Introduction Link to heading
Let f(x) be the number of zeroes at the end of x!. (Recall that x! = 1 * 2 * 3 * … * x, and by convention, 0! = 1.)
For example, f(3) = 0 because 3! = 6 has no zeroes at the end, while f(11) = 2 because 11! = 39916800 has 2 zeroes at the end.
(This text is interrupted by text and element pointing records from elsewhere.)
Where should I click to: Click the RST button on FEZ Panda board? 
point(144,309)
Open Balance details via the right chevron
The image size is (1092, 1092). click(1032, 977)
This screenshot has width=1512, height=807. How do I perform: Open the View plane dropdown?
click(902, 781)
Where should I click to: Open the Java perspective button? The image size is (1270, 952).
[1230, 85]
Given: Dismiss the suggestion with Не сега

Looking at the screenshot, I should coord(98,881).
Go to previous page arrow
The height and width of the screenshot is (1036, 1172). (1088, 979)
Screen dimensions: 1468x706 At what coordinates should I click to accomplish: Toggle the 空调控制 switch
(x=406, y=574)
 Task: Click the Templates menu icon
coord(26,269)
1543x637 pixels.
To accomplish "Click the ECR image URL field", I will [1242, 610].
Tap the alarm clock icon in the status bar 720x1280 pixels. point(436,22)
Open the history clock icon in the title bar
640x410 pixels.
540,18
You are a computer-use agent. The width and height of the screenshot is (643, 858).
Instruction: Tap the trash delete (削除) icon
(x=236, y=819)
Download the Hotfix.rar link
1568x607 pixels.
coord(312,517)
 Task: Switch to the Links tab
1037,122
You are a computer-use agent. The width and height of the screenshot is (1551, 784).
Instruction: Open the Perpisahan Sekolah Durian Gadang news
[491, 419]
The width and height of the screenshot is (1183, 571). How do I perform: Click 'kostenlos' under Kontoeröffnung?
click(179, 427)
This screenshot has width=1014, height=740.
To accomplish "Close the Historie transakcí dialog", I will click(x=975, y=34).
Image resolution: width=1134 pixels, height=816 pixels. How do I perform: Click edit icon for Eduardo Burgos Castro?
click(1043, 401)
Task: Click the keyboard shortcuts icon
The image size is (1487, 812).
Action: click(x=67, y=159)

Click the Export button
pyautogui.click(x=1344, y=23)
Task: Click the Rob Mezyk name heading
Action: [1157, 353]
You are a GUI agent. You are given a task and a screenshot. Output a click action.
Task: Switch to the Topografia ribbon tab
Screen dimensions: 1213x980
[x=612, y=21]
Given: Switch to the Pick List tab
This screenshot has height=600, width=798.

Given K, find how many non-negative integers x have the property that f(x) = K.
Example 1:
Input: K = 0
Output: 5
Explanation: 0!, 1!, 2!, 3!, and 4! end with K = 0 zeroes.
Example 2:
Input: K = 5
Output: 0
Explanation: There is no x such that x! ends in K = 5 zeroes.
Note:
K will be an integer in the range [0, 10^9].
Solution Link to heading
Golang:
func preimageSizeFZF(K int) int {
low := 0
hi := (K + 1) * 5 + 1
for low < hi {
mid := low + (hi - low) / 2
zeros := fzf(mid)
if K == zeros {
return 5
} else if K < zeros {
hi = mid
} else {
low = mid+1
}
}
return 0
}
func fzf(n int) int {
cnt := 0
for i := 5; n / i >= 1; i *= 5 {
cnt += n / i
}
return cnt
}
Explanation Link to heading
Every 5 numbers change the count, therefore we have 5 number intervals [0…5K]. This function can return 0 or 5 only, depending on what interval we hit. All digits are sorted, so binary search works fine.